Treasury has announced:

the development of credit default swap central counterparties, some of which will commence operations before the end of 2008, and the establishment of a Memorandum of Understanding regarding CDS central counterparties among the Federal Reserve Board of Governors, the Securities and Exchange Commission and the Commodity Futures Trading Commission. The PWG also announced a broad set of policy objectives to guide efforts to address the full range of challenges associated with OTC derivatives and issued a progress summary to provide an overview of the results of ongoing efforts to strengthen the infrastructure of OTC derivatives markets.

The [Presidential Working Group]’s top near-term OTC derivatives priority is to oversee the successful implementation of central counterparty services for credit default swaps.
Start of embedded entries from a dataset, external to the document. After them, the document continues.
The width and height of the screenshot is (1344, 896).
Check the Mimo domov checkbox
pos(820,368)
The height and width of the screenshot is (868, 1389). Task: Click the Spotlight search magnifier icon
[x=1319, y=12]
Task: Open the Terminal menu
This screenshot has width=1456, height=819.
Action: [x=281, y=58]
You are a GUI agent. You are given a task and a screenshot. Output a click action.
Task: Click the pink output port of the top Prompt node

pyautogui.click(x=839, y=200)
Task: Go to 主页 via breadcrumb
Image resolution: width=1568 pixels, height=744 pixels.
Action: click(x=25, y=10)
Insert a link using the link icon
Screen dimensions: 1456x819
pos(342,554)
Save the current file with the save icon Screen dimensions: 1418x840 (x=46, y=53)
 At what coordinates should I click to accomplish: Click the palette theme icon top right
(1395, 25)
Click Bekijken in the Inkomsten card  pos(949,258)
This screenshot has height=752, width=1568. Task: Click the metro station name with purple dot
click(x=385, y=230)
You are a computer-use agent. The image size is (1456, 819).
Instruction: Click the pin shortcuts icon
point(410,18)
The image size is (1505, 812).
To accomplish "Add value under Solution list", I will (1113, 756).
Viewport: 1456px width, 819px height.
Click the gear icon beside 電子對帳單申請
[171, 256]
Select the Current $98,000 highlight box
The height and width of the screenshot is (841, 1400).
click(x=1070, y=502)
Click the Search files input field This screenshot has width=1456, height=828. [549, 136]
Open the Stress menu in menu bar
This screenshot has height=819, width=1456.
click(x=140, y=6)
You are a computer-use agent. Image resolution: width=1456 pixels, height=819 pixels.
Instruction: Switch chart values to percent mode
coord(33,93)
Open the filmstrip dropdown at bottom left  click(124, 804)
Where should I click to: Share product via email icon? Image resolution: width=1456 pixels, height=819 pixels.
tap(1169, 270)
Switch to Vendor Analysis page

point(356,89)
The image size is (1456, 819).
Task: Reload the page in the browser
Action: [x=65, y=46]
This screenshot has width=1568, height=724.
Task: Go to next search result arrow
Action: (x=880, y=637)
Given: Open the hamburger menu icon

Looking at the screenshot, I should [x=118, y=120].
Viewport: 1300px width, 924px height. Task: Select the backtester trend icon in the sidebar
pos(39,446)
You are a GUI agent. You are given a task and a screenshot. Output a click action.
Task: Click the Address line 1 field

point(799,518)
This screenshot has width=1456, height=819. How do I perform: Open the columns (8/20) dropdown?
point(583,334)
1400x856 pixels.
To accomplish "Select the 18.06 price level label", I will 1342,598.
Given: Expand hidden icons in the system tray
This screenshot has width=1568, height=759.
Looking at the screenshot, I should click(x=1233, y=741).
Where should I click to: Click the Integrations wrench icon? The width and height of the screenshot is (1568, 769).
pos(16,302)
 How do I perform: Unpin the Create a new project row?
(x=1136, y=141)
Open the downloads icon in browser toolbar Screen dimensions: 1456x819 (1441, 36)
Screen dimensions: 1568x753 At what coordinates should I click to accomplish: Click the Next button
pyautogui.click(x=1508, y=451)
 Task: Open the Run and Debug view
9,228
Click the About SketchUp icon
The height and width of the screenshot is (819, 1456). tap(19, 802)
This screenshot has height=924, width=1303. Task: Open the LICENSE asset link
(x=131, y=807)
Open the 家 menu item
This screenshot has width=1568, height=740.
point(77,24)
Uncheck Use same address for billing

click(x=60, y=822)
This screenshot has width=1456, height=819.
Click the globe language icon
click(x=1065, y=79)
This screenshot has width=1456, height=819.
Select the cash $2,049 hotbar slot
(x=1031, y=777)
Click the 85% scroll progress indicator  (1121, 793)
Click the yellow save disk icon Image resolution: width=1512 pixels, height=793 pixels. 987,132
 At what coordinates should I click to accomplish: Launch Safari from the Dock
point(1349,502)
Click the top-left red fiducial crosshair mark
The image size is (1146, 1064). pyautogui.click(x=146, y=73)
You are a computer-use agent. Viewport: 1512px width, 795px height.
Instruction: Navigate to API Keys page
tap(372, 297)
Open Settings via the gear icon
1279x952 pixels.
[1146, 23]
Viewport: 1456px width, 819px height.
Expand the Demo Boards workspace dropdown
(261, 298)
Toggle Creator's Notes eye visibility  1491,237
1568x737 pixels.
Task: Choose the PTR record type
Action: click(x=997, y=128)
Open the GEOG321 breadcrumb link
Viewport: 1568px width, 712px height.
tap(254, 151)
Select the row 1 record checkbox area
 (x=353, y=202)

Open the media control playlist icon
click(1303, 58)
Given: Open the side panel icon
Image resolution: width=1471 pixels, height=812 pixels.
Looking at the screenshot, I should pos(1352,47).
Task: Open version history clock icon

A well-regulated and prudently managed CDS central counterparty can provide immediate benefits to the market by reducing the systemic risk associated with counterparty credit exposures. It also can help facilitate greater market transparency and be a catalyst for a more competitive trading environment that includes exchange trading of CDS.

Much of the announcement simply represents Treasury’s imprimatur on the New York Fed’s announces of Big Developments in the CDS Market.

There is more meat in the Statement of Policy Objectives, most important of which is:

Improve Market Transparency and Integrity for Credit Default Swaps
• Public reporting of prices, trading volumes and aggregate open interest should be required to increase market transparency for participants and public.
• Regulators should have access to trade and position information housed at central counterparties (CCPs) and central trade repositories for the purpose of monitoring market trends, identifying potential issues, and preventing market manipulation and insider trading.

Now, these are worthy objectives for investors, but will make the market a lot less profitable for dealers. Profitability in the Eurobond market, for instance, plunged in 1988 (or thereabouts) when Bloomberg became pervasive and prices of various bonds became public knowledge. In a large part, this increase in market efficiency simply highlights gross incompetence in the buy-side community, but nevertheless the effect is real.

However, a more important consideration is: can the US enforce these policy objectives, or will the market simply move to Dubai? You only get to make the rules if you control the game.

I’ll bet that the US still has the influence to enforce the stated policy objectives … but I’ll also bet that the Next Big Thing will come out of a relatively unregulated environment – investors in such places own a huge chunk of the Street at this point – and the US will find that he who has the gold, makes the rules.